2 “Toiles récentes” de Picasso, Documents, n.º 2, año 2, 1930, pp. 57-70; recuperados en el catálogo Picasso, oeuvres reçues en paiement des droits de succession, París, Grand Palais, 11 de octubre-7 de enero de 1980, Éditions de la Réunion des Musées Nationaux, 1980, pp. 25-8.
3 Este poema, inicialmente titulado Picasso fue publicado en Documents, n.º 3, año 2, 1930; posteriormente, fue recuperado con el título de Hommage à Picasso en el volumen Haut Mal suvi de Autres Lancers, Gallimard, 1969.

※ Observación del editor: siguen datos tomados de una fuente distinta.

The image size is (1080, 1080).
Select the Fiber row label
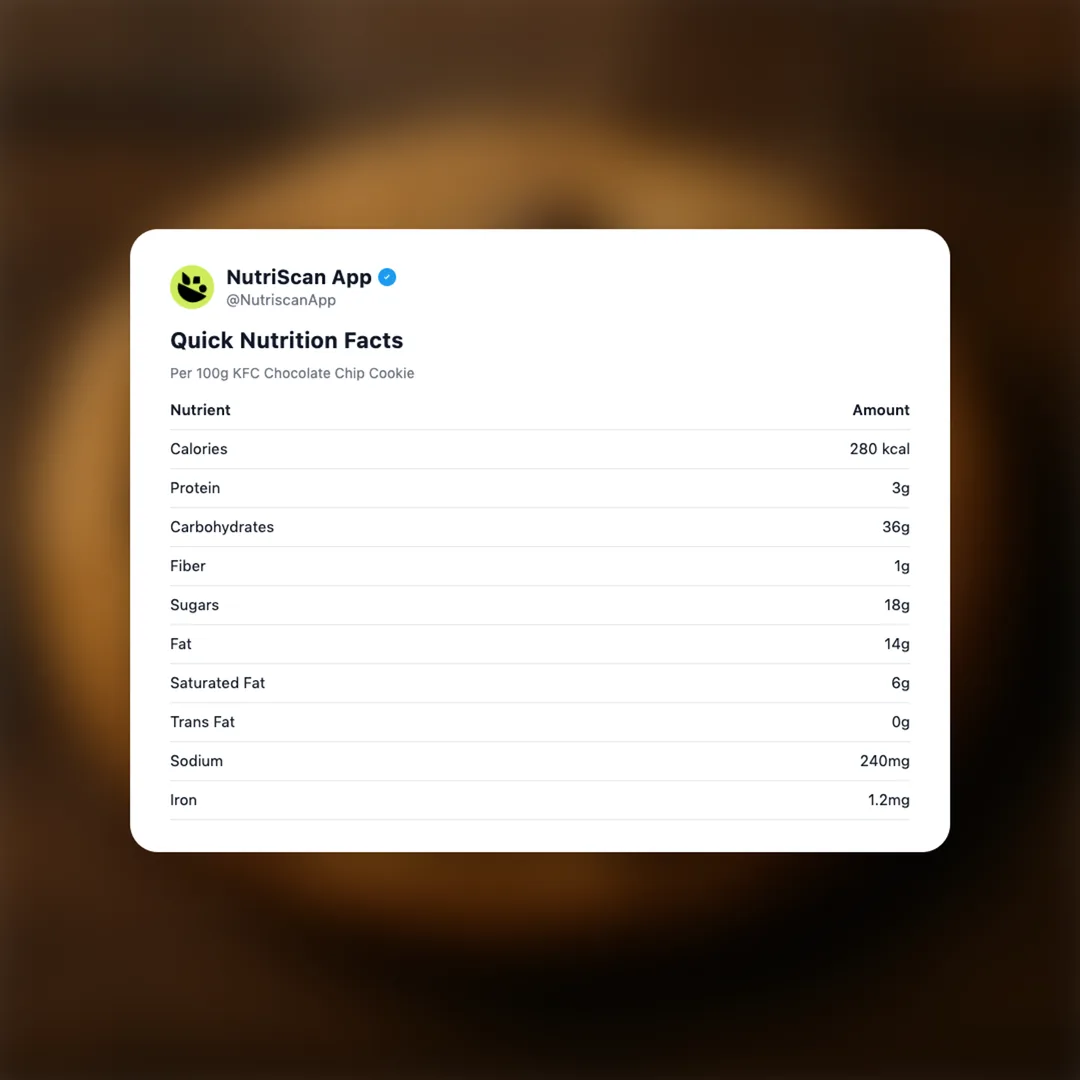point(188,566)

4 “Dessins, gouaches et aquarelles de Picasso (Galerie Jean Aron)”, Documents, nº 5, año 2, 1930, p. 303.
5 “Proudhon-Marx-Picasso”, La critique sociale, n.º 9, septiembre de 1933, p. 147. Tres estudios sobre la sociología del arte, París, Excelsior, 1 vol in-16, 237 p.)
6 “Faire part”, Cahiers d’art, n.º IV-V (número especial Guernica), 1937, p. 128.
7 “L’exposition de Picasso à la Galerie Louis Carré”, Volontés de ceux de la Résistance, n.º 31, 27 de junio de 1945, p. 1.
8 “Picasso et les Ménines de Vélasquez”, prefacio de la exposición Picasso, Les Ménines, París, Galería Louise Leiris, 1959.
9 “Romancero du picador”, prefacio del catálogo de la exposición Picasso Dessins 1959-1960, París, Galería Louise Leiris, 1960.
10 Estos versos (Galantes picadores, Favoritos de las Altezas) corresponden a la traducción francesa de La Traviata de Édouard Duprez, publicada en París, por Calmann-Lévy Éditeurs, en 1865.
11 “La peinture est plus forte que moi…”, prefacio al catálogo de la exposición Picasso Peintures 1962-1963, París, Galería Louise Leiris, 1964.
12 “Un génie sans piédestal”, prefacio al catálogo de la exposición Le Dernier Picasso, París, Centro Pompidou, 1988.